Screenshot grounding data:
═══

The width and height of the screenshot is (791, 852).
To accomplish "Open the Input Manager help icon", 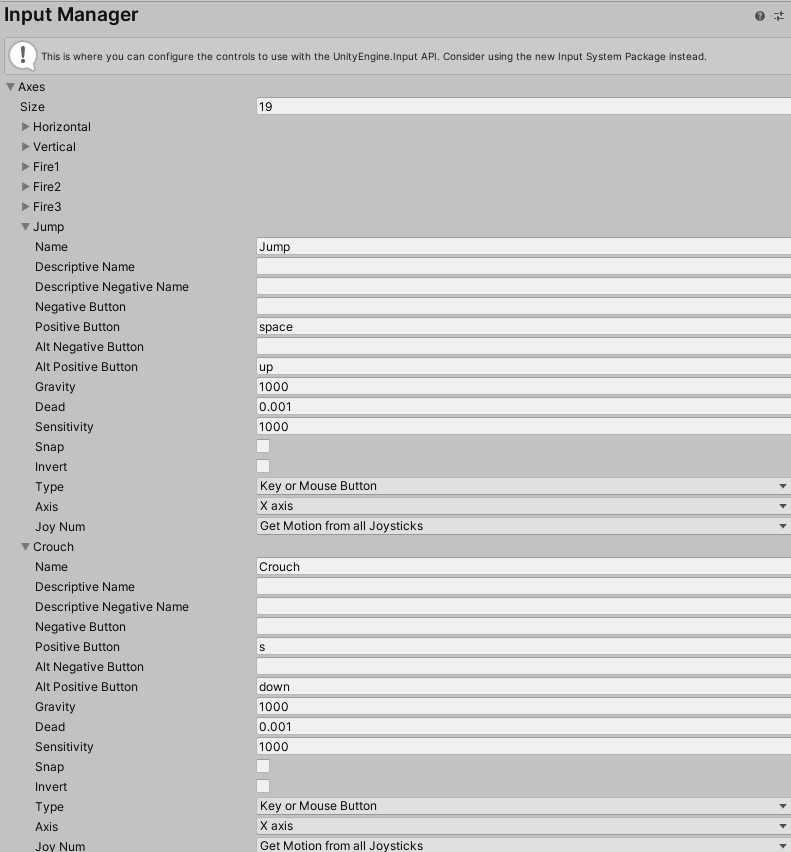I will click(x=760, y=16).
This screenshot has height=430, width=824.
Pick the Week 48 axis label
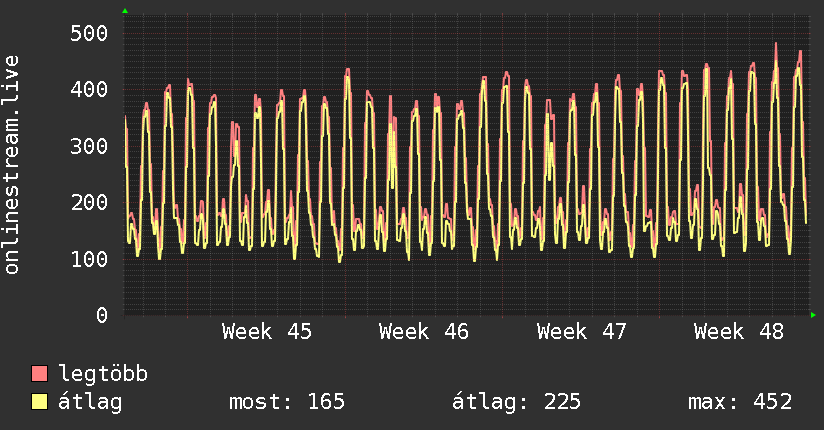point(739,332)
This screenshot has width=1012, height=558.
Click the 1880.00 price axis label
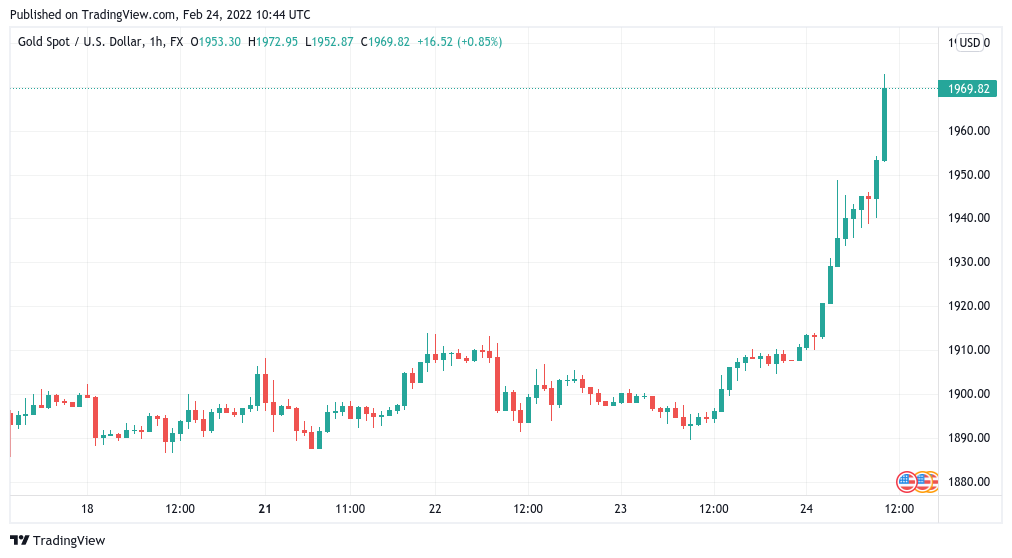pyautogui.click(x=969, y=481)
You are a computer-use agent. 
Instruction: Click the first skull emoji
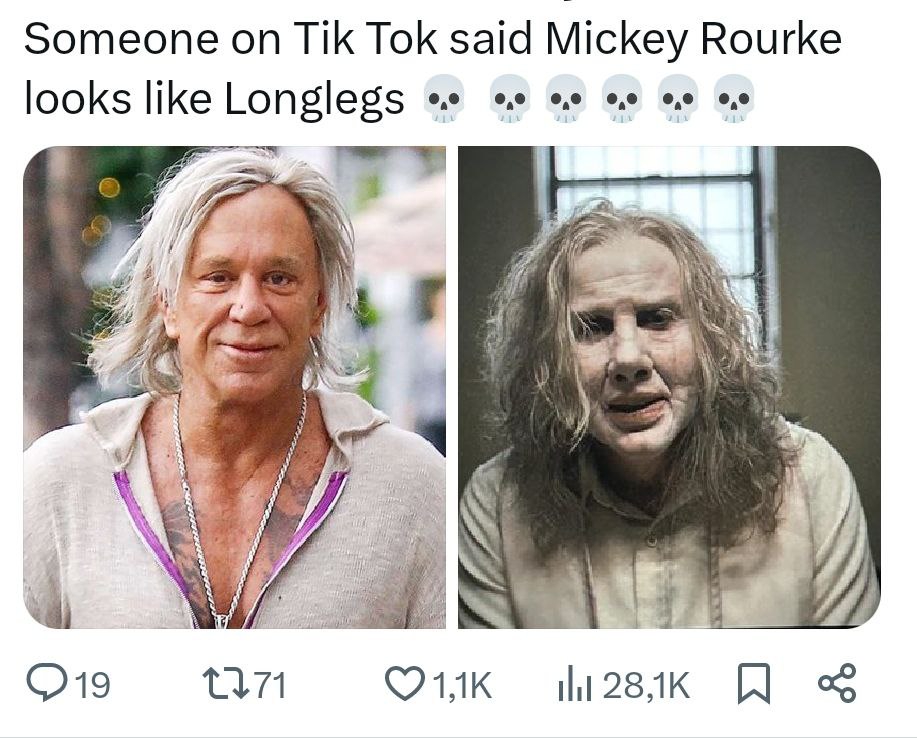pos(444,98)
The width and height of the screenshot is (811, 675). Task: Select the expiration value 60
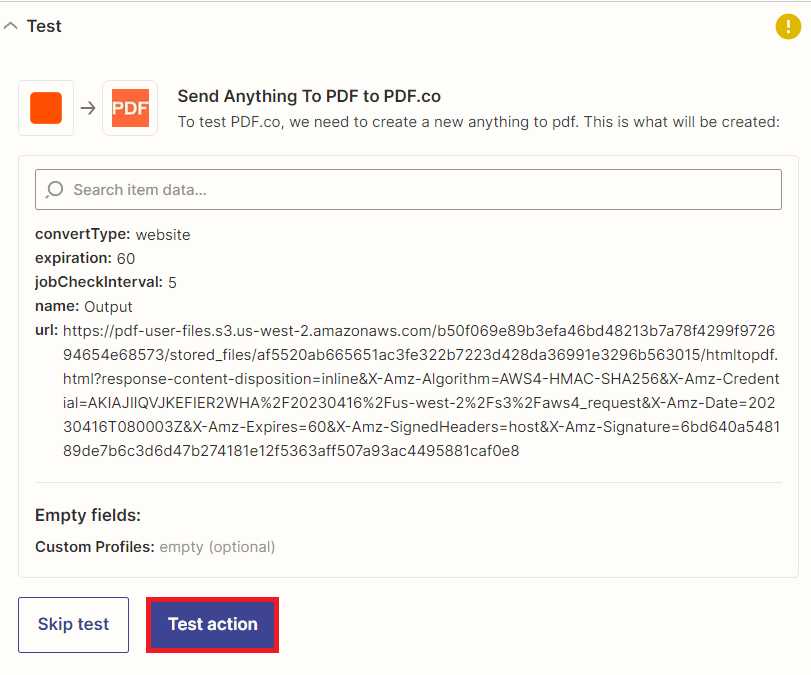126,258
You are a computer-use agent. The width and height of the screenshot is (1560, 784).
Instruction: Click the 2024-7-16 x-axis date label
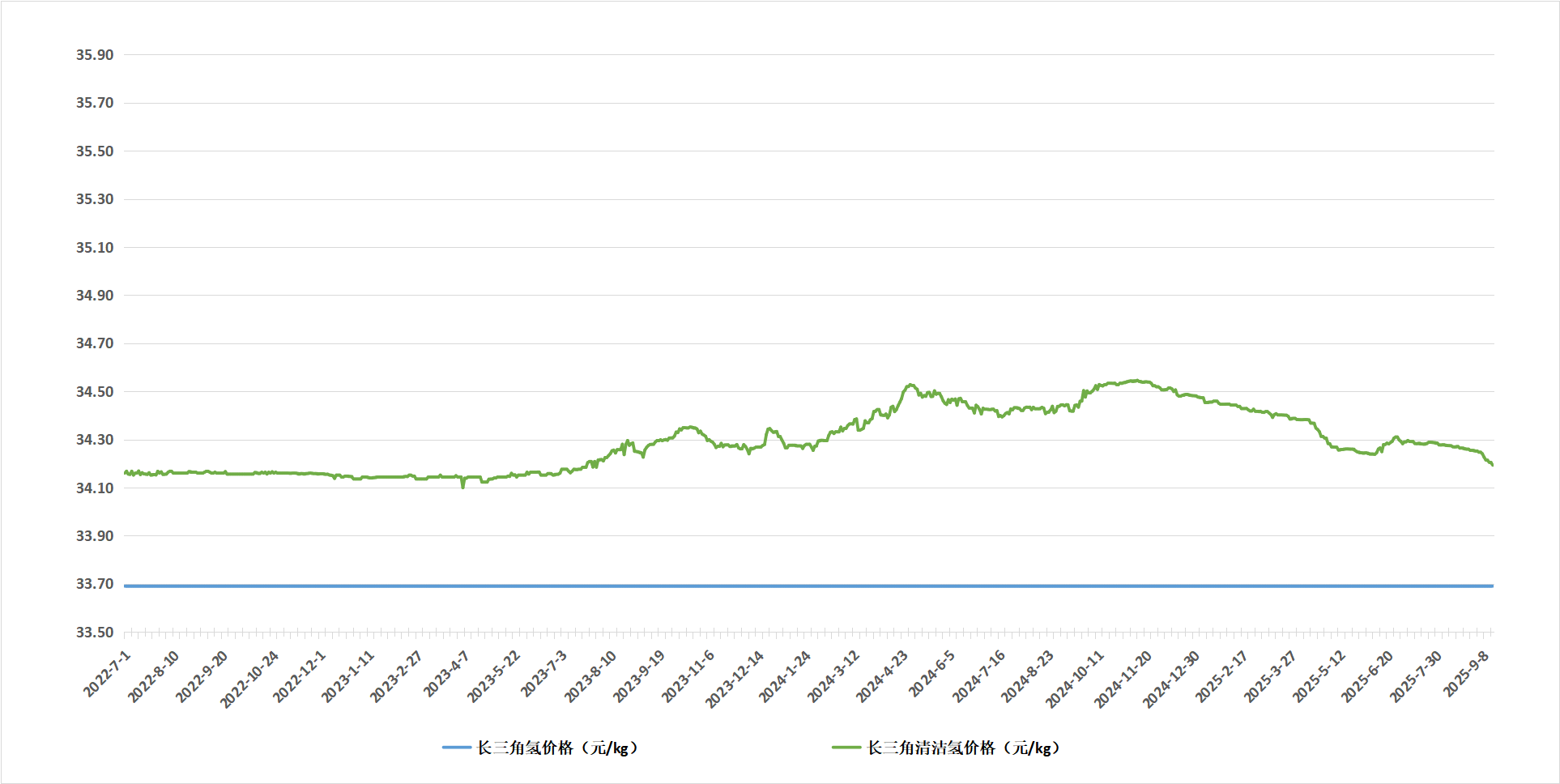pyautogui.click(x=978, y=676)
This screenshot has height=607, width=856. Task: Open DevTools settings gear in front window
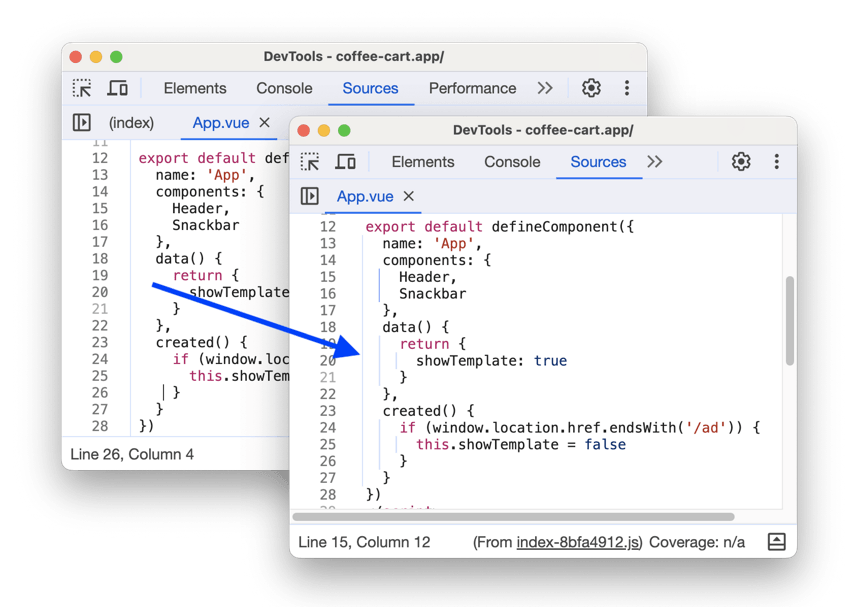[x=739, y=161]
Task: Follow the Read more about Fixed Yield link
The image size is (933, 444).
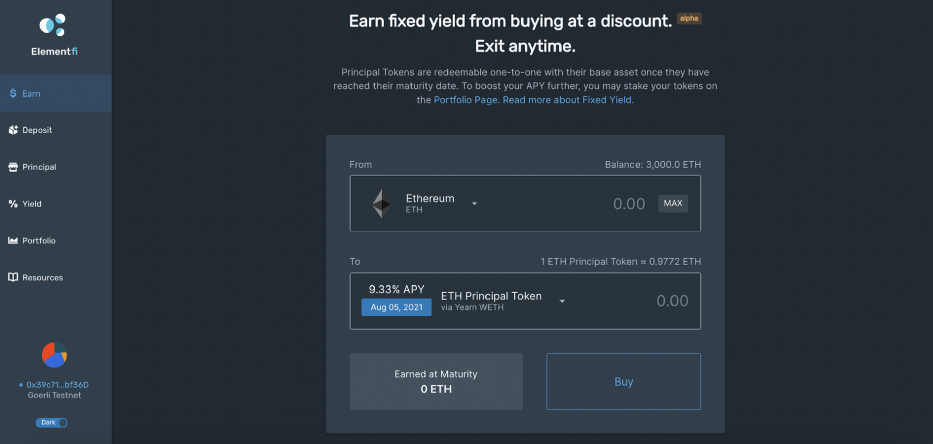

═══

Exercise goal: To answer, repeat exactly the lines from the line containing "Instruction: Click the first skull emoji" through the last line of the data above, leaving out all pictures.

Result of the task:
Instruction: Click the first skull emoji
pos(444,98)
The width and height of the screenshot is (811, 675). Task: Select the expiration value 60
126,258
You are a computer-use agent. The width and height of the screenshot is (1560, 784).
Instruction: Click the 2024-7-16 x-axis date label
pyautogui.click(x=978, y=676)
This screenshot has height=607, width=856. Task: Open DevTools settings gear in front window
[x=739, y=161]
Task: Follow the Read more about Fixed Yield link
The image size is (933, 444).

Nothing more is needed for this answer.